Os personagens não revelam suas vidas interiores por adjetivos:  preocupações, valores, gostos aparecem através dos objetos em suas mãos, escritórios, lanchonetes, casas e sonhos.


“Ele estava muito triste.”


Os objetos que seus personagens carregam dizem muito mais sobre eles do que somente um adjetivo. Imagine esse garoto triste tirando da bolsa uma fotografia rasgada, antiga e já comida pela idade; ou retirasse diversas pílulas de uma vez da sua bolsa de mão, para mostrar que ele tinha problemas psicológicos. Ou, se ele trabalhar com números, não precisa dizer isso: apenas mostre-o tirando uma calculadora da bolsa.

Quais itens seu personagem leva no fim de semana? O que ele leva no porta-malas do carro? Um corpo morto? Uma almofada de unicórnio por causa da filha? Alguns livros? Como dissemos anteriormente, pequenos detalhes realmente importam.

Uma postagem muito legal para treinar isso é Exercício de Escrita: Exclua Verbos de Pensamento!

Não precisa ser direto para ser eficaz.



As técnicas de descrever um personagem de maneira indireta, como aquelas que citamos acima, são ótimos exemplos para agarrar seu leitor na trama. Como as informações não estão sendo passadas aos blocos, mas sim acrescentadas de maneira orgânica, pouco a pouco, a curiosidade acerca daquele personagem aumenta cada vez que ele faz alguma coisa.

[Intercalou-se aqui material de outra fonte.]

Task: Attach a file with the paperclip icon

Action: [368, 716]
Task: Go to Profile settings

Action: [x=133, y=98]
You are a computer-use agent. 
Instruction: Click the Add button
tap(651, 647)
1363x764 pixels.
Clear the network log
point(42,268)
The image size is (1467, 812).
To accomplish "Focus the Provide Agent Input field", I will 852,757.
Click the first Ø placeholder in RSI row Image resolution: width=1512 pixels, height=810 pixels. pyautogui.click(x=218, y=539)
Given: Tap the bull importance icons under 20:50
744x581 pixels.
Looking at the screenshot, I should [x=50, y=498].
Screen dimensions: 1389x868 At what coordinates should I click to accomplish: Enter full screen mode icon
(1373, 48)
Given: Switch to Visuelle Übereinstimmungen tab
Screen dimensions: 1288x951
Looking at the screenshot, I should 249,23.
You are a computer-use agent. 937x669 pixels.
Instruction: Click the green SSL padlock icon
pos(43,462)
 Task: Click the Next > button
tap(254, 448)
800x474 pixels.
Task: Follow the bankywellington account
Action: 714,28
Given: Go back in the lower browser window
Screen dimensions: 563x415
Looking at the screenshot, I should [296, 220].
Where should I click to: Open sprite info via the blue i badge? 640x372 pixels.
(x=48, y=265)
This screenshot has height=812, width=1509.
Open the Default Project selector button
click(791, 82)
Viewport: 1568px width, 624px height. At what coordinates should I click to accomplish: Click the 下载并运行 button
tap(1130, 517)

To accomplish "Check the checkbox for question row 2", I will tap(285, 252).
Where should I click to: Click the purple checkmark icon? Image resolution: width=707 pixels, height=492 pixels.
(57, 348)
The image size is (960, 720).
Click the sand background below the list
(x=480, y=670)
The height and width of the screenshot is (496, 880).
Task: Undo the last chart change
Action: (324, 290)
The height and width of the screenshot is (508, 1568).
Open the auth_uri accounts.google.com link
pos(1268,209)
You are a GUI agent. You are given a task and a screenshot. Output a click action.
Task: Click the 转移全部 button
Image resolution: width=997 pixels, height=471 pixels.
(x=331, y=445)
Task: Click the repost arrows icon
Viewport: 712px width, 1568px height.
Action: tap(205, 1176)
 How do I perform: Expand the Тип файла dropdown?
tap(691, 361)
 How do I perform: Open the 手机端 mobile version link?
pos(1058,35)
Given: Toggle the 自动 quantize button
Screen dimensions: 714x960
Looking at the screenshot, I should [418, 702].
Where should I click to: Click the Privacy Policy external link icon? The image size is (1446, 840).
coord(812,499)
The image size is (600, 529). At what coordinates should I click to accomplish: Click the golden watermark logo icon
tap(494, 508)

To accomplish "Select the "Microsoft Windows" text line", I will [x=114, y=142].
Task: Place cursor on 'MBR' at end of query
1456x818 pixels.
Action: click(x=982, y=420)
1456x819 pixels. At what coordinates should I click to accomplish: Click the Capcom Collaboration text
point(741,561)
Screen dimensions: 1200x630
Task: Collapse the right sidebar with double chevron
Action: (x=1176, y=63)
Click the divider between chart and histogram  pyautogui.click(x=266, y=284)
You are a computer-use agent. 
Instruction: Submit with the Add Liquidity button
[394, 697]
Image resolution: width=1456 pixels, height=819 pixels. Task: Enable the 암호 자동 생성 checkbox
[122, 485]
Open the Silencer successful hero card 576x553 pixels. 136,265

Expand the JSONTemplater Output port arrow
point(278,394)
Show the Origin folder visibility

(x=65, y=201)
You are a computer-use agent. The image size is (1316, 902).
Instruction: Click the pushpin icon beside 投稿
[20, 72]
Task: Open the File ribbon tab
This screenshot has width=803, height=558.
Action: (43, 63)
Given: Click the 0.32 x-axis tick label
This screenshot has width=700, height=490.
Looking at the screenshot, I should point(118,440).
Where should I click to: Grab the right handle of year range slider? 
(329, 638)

Crie uma lista de compras pro seu personagem: que tipos de coisa ele compra? Deixe sua personagem fazer um bazar e nos mostre o que ela vende ali: o movimento está bom, os preços estão muito altos, os itens são interessantes? Ela olha para todos da mesma maneira ou tem algum mais importante para ela e para a sua narrativa?

Para contextualizar seu personagem, coloque-o em ação. Não apenas sentado na escola, mas quem sabe andando até lá; provavelmente há coisas interessantes no trajeto que refletem quem ele é. O horário pode variar de acordo com a sua necessidade: atrasado, chega cedo, pontual?

Mas, novamente, coloque-o para fazer coisas. Estar lendo um livro é uma atividade genérica e ainda é pouco. Seja mais específico. Talvez ele somente estava folheando as páginas ou prestando muita atenção nelas que, mesmo com todo o barulho em volta, ele não se deixou levar e continuou sua leitora. Em vez de dar imagens prontas para o leitor, seja específico e mostre ações que realmente sugerem a personalidade do personagem, seus hábitos e desejos, e até mesmo sua vida emocional; tudo é parte dele, você só precisa conhecê-lo melhor.

Vamos trabalhar nessas descrições para não levar voadora quando a staff ler sua novel!